I spent the past weekend indoors not because the temperature was too hot outside but because after weeks of delay the game Pokémon Go had been released in Taiwan. I already knew that, come Monday, I would have to confront this new — dare I call it reality? — on my way to the office and wanted to delay that confrontation for as long as possible.

Still, Pokémon succeeded in invading the peace of my home not because I was looking for the virtual critters inside my apartment (I didn’t and never will), but because the game craze had invaded the news. Every local channel had segments on players hunting the virtual critters in parks, streets, and famous landmarks around the nation. Some night footage of perambulating hordes of Pokémon addicts was oddly reminiscent of B-rated zombie movies. Other news items reported on the more than 200 people who have been fined so far for playing the game at inappropriate venues or while, stunningly, driving a vehicle. There were also reports about the first Pokémon-related traffic injury (a man fell from his motorcycle in New Taipei City while playing the game on his phone, breaking his knee and sustaining various bruises).

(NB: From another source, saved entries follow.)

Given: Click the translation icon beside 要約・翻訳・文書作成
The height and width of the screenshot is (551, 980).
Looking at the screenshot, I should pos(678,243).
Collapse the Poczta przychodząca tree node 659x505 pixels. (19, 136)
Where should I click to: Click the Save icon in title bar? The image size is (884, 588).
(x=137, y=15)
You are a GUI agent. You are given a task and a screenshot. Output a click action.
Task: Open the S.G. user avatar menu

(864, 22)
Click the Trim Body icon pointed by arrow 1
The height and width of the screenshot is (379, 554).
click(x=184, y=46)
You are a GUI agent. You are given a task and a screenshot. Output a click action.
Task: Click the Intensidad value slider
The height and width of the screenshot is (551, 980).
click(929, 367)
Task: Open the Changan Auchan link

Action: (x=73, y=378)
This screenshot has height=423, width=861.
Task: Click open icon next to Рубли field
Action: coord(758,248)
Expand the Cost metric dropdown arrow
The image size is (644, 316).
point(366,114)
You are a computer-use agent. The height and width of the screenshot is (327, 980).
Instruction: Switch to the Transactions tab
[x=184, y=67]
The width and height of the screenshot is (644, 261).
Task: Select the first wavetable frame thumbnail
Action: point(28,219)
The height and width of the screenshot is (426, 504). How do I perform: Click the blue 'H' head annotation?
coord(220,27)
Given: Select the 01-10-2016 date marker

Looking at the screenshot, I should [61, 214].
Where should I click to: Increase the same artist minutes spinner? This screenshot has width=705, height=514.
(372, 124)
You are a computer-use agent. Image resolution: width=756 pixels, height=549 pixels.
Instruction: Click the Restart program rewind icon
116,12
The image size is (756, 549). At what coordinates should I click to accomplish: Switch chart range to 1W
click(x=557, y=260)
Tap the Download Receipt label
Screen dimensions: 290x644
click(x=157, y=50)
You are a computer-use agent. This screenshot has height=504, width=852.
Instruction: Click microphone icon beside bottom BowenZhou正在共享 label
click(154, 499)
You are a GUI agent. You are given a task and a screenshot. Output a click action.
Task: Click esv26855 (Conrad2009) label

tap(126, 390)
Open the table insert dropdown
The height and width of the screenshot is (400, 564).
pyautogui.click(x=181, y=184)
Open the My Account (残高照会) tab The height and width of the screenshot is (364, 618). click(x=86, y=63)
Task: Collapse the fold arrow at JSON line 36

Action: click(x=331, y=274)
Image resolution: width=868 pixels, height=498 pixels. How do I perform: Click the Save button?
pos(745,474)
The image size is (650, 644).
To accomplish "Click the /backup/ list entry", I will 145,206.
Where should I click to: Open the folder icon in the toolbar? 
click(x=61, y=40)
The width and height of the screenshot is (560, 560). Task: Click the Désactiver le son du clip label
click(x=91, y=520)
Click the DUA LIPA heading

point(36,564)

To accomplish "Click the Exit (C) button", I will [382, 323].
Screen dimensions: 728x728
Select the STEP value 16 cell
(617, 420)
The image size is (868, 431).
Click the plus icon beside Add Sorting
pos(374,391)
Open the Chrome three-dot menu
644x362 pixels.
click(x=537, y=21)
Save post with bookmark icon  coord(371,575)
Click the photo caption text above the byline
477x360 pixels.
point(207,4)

Public transportation authorities have since been compelled to announce the fines that will be imposed on those who are caught playing Pokémon Go in train and MRT stations. Military bases have already made the game off-limits.

Smart phones were already bad enough, what with the epidemic of completely disconnected people who block traffic during rush hour while typing almost-always inane messages or playing games that we have experienced in recent years. I have lost count of the number of occasions that someone has bumped into me in public spaces because their eyes were glued to their phones — no apology, no acknowledgement, in fact, that the perpetrator had collided with a real person, with reality. People have stopped looking around them; they are now isolated, their world limited to a tiny screen that provides high doses of visual stimuli but little else. It is even believed that there could have been fewer victims in the May 2014 stabbing incident in the Taipei MRT had it not been for the fact that most commuters’ attention was completely directed at their cell phone screens. For some of the victims, the pixels on the screen of their telephones, the chat bubbles or RPGs, were more real than the bloody knife that was being raised behind their back, eager to slice their life away.

The fact that the authorities have to fine and threaten fines for such behavior is alarming in itself and demonstrates the public hazard that this new fascination with virtual reality has become.

Yes, Pokémon Go isn’t only a threat to national security, as some governments have determined; people can — and will — get injured. Some will even die. In fact, funeral homes in Taiwan are expecting it and are prepared to handle the passage of people from this world into the next while they were trying to capture creatures that do not even exist. As if that wasn’t worrying enough, a number of funeral homes are offering discounts for people who lose their lives because of accidents caused by Pokémon Go. People continue to pay the full costs of a funeral if they are decapitated by random killers, calcinated in a terrible bus accident, or lose their battle to a terrible disease. But if you die because some idiot was driving his vehicle while hunting down a yellow critter and ran you over, or if you’re the idiot who fell off a bridge while chasing a blue one, you’re entitled to a discount, as if you were owed something. It’s as if dying while playing the game, or killing some hapless victim in the process, were not only expected but acceptable.

I’m not exactly sure what this bizarre incentive to death tells us about the state of our society, but whatever it is it can’t be flattering.

There’s so much wonder to see out there, from great works of art to natural scenery, a beautiful woman to a playing child. Have we become so alienated from each other that we must superimpose virtual critters onto reality, and in the process make the real world a more hazardous place?